The Drakensberg mountains, classified as part of the Afromontane region, form the division between the more low lying coastal plain and the high-lying interior of South Africa, and comprise a relatively homogenous and continuous grassland matrix, with small, isolated forest patches. The millipede fauna of the region, particularly in grassland, was previously neglected, and existing data provided no basis for making conservation decisions in this global hotspot of biodiversity. We carried out a quantified survey of the region in order to identify the millipede fauna and its distribution in forest and grassland. We measured levels of endemism and beta diversity, and then made recommendations for conservation. We collected 1184 specimens representing 51 species. The 28 species recorded in the forest were predominantly Polydesmida, mainly Dalodesmidae, and also from two orders unique to forest, the Siphonophorida and Nematozoniida.
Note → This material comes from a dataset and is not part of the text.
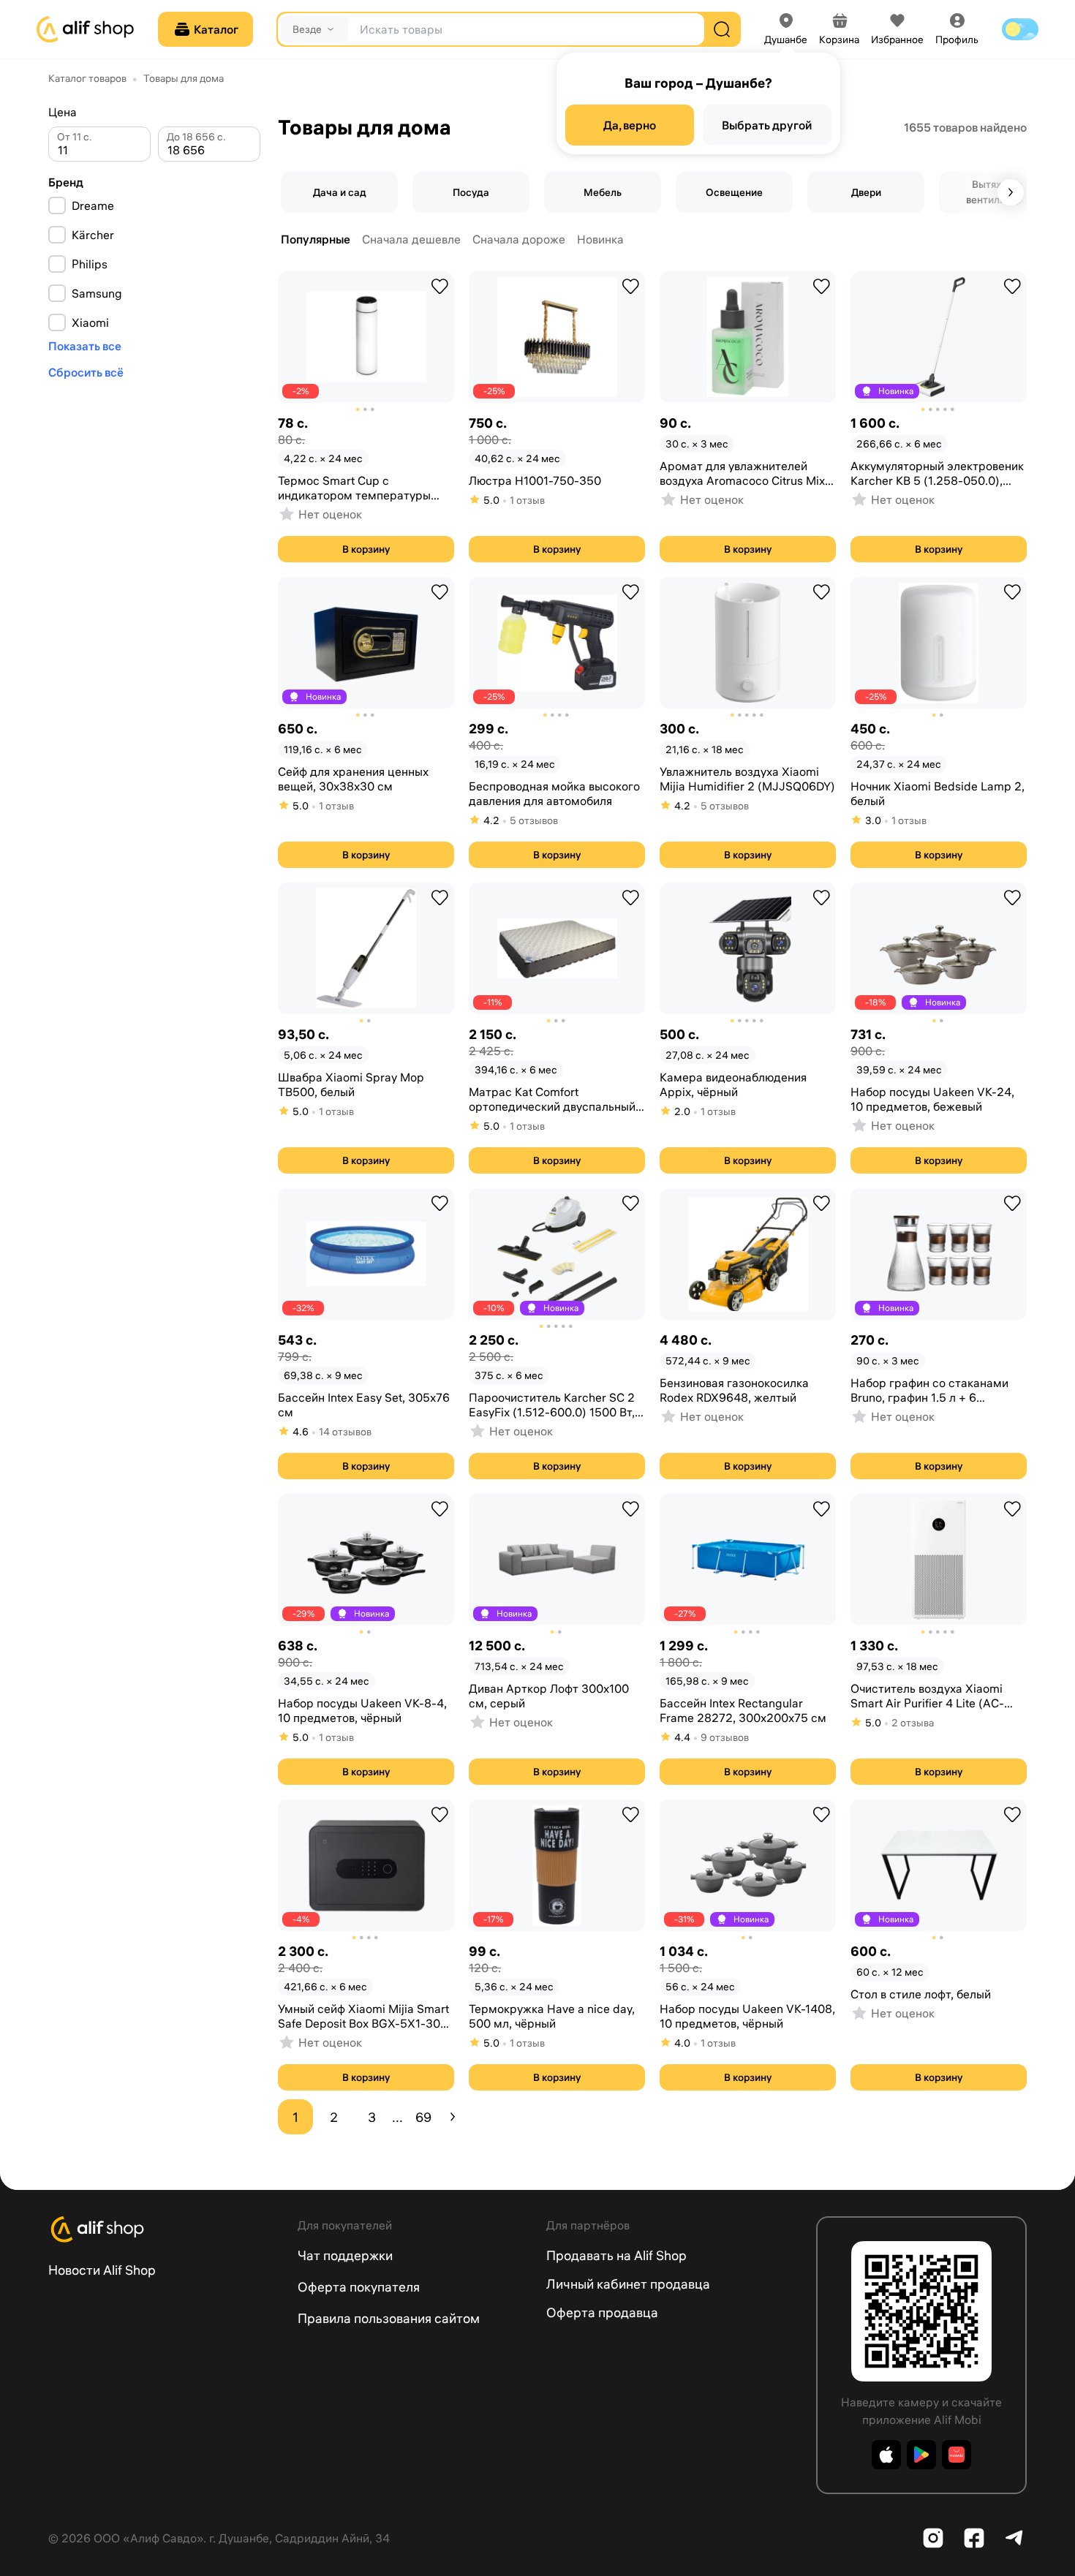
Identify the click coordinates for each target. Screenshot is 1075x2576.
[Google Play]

The 23 grassland species were dominated by Spirostreptida, but some Polydesmida were also recorded. No orders, families or genera were unique to grassland. The Sphaerotheriidae were represented in both habitats, but by different species. Only four species were recorded from both biomes. Each biome was characterised by a distinct fauna, of almost equal richness, but with a different composition (ßsim value for grassland and forest = 0.8). Overall, 85 % of species sampled have only been recorded from the Drakensberg region, with a similar level of endemism in both grassland (78 %) and forest (79 %), although the forests had more site endemics (64 %), i.e. restricted to one region. This high level of narrow endemism resulted in high levels of beta diversity especially in grassland (ßsim for most pairs of regions = 1) but also in forest (ßsim between 0 and 0.7). Adjacent forest regions were not always the most similar. These trends may be attributed to past climate change and the distribution of forest, but the data must be accepted as being incomplete. The conservation implications of the study are that the millipede fauna has high conservation value, and that a large proportion of the Drakensberg area, for both grassland and forest, will need to be protected in order to conserve the millipede fauna.